Berlusconi alimony payments slashed to 1.4 million euro
(By Sandra Cordon) (ANSA) – Monza, October 22 – Former premier Silvio Berlusconi’s love life was back in the news Tuesday after an Italian court cut by more than half his massive monthly alimony payments to estranged wife Veronica Lario.
It is expected that Lario will appeal the decision by a court in the northern province of Monza that reduced her monthly alimony to 1.4 million euros from a previous award of three million per month set in December 2012.
Lario was married for 22 years and had three children with Berlusconi, 77, one of Italy’s richest men and a three-time premier of the country.
The couple separated in 2009 and since the alimony award was announced three years later, Berlusconi has been fighting to have it reduced. In April, Berlusconi lost an appeal in a Milan court against the three-million-euro monthly alimony payments, leading the ex-premier to denounce the “unreal” verdict from “feminist and Communist judges”.
That left him one last appeal to a top court to cut the alimony.
But in the meantime, Berlusconi quietly launched a second case in July against the alimony payments, as well as a formal bid for a full divorce, in the court of Monza, leading to Tuesday’s ruling.
Monza is in the province where Lario now lives, in one of the media tycoon’s villas in the town of Macherio.
Berlusconi announced late last year that he intends to wed for the third time, and is engaged to Naples-born Francesca Pascale, a woman almost 50 years his junior.
In an interview published last month in Vanity Fair magazine’s Italian edition Pascale, 28, says she fell for Berlusconi when she was still a teenager.
Pascale told the magazine that the couple will wed when his divorce from Lario becomes final.
Lario left Berlusconi after he attended the 18th birthday party of an aspiring starlet and friend in Naples in 2009, accusing him of consorting with minors. The couple had been together for 30 years in total.
Following a three-year legal tussle between the separated couple, the courts awarded Lario 36 million euros a year but gave Berlusconi sole possession of his luxury villa outside Milan and his vast business empire.

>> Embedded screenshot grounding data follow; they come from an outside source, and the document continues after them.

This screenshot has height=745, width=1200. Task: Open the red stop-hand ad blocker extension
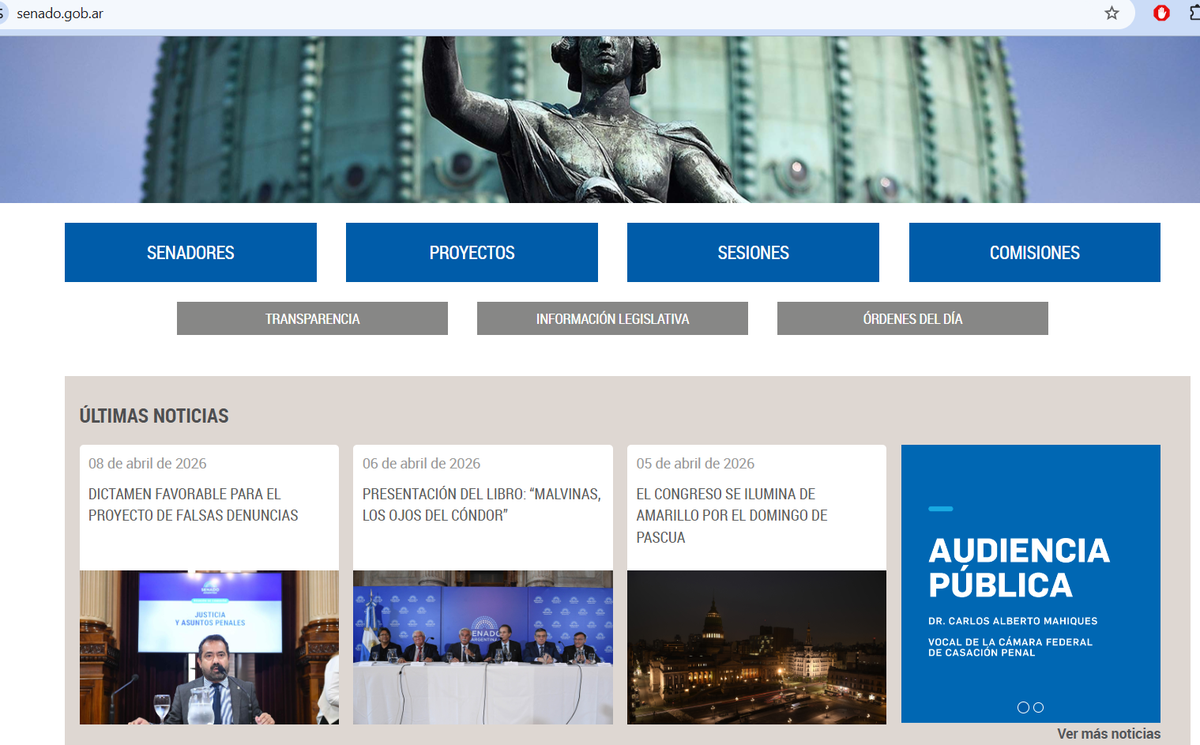point(1161,13)
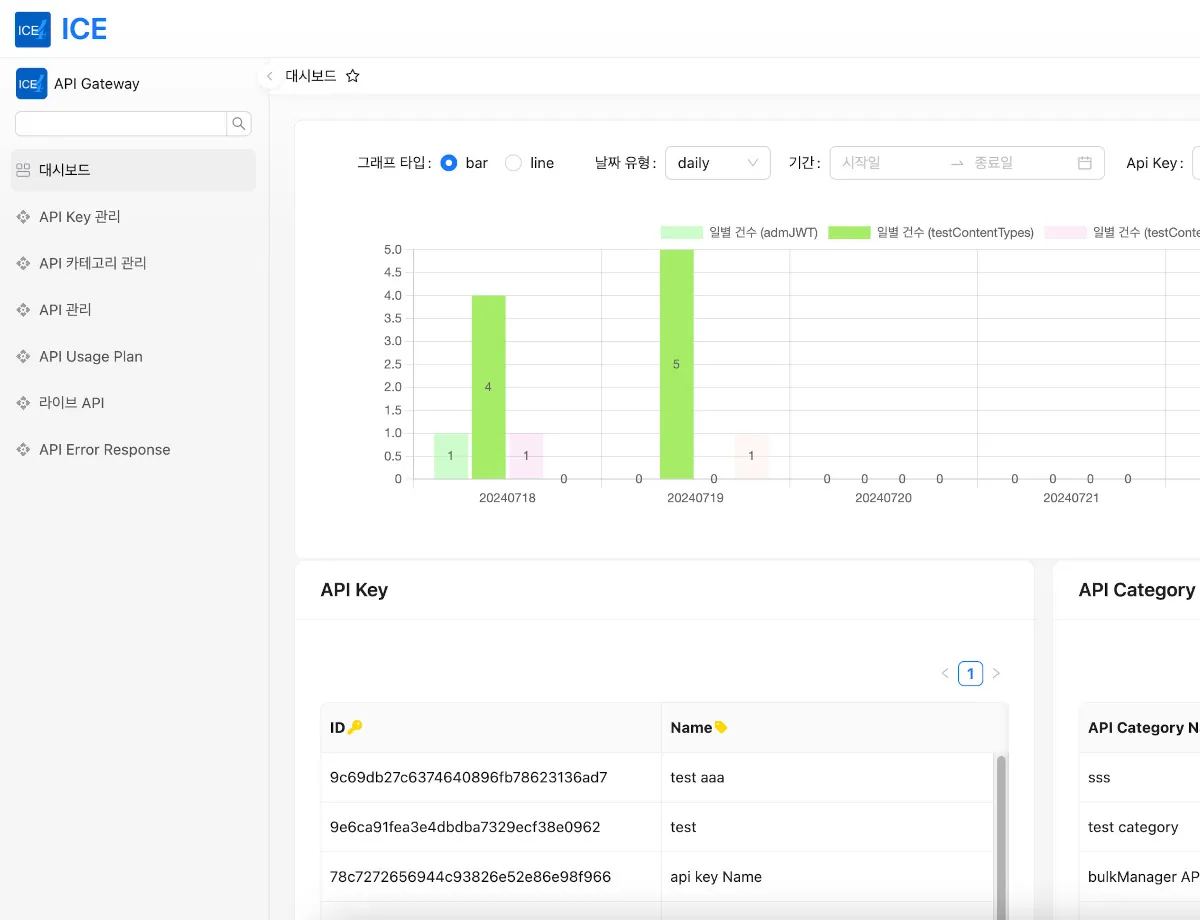
Task: Open API Key 관리 menu item
Action: coord(80,217)
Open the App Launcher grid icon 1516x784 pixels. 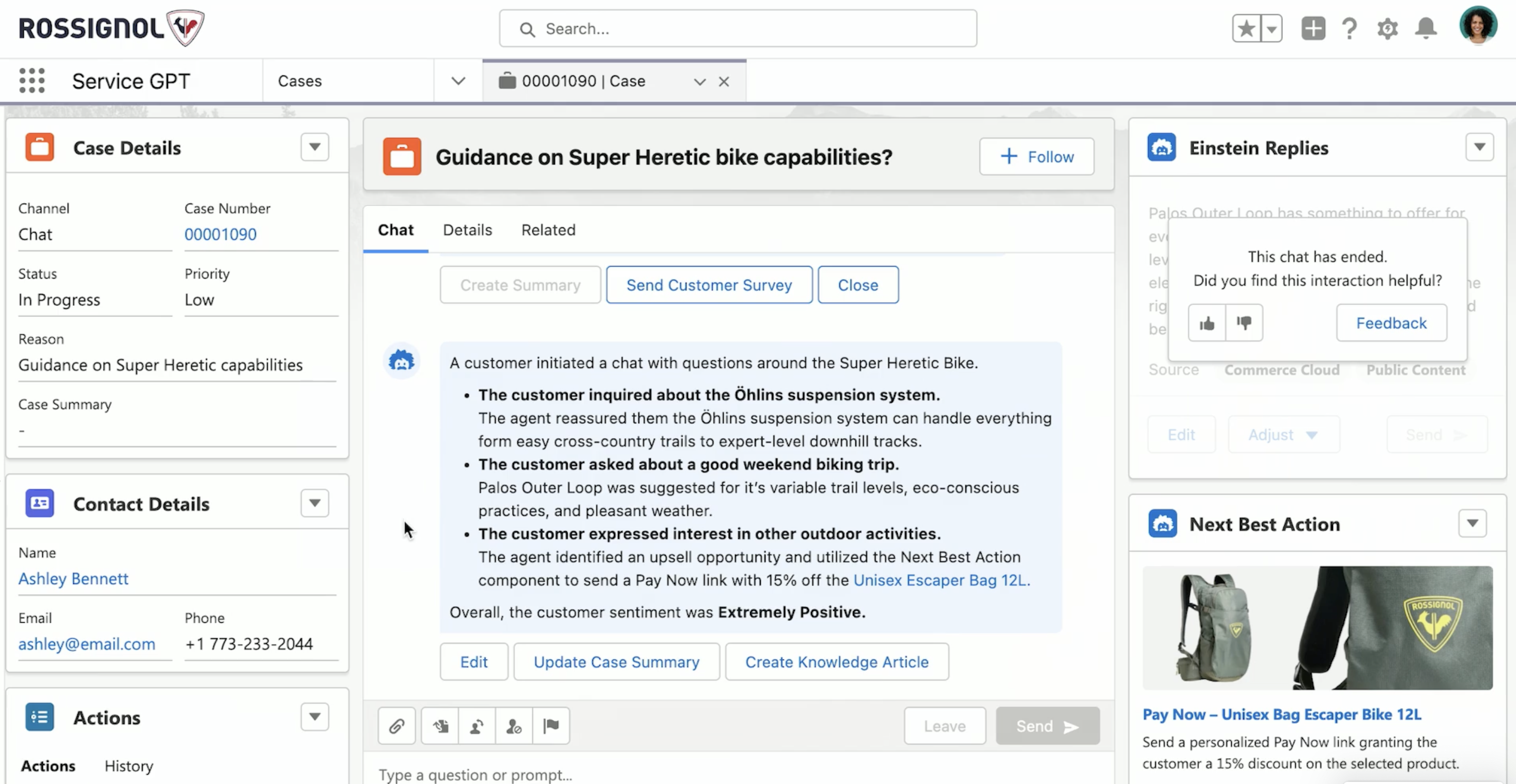pos(32,81)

The couple’s marital ups and downs have been well publicized over the years.
A media firestorm lit up in 2007 when Lario demanded a public apology from her “flirtatious” husband in a public letter to the editor of the La Repubblica daily, which published the contents on the front page.
“I am asking for a public apology, given that I haven’t received a private one,” she wrote in the letter.
The pair made up after Berlusconi said sorry and presented her with an expensive birthday present, disguising himself as a dancing sheikh.
When Lario filed for divorce after Berlusconi’s appearance at Neapolitan teen Noemi Letizia’s birthday party, the ex-premier told the gossip magazine Chi that he regretted the end of his “love story”.
He has since been convicted of paying for sex with an underaged prostitute named Ruby during highly publicized parties at his villa near Milan.
Berlusconi is appealing that conviction but meanwhile was banned from public office for two years by a court on Saturday over a tax-fraud conviction.
Former actress Lario, who was born Miriam Raffaela Bartolini, was Berlusconi’s second wife.
Berlusconi was smitten after seeing her perform topless in a Milan play about a philandering husband called The Magnificent Cuckold in 1980.
Lario also had a bloody cameo in Italian horror master Dario Argento’s 1982 film ‘Tenebre’ (Shadows) where she played a woman who had her hand chopped off and yelled for a few seconds as her wound bled.
The snippet was cut when the film aired on a Berlusconi-owned TV channel in 2004.
Lario and Berlusconi married in 1990 after the media tycoon left his first wife, with whom he has two children, both executives in his media empire.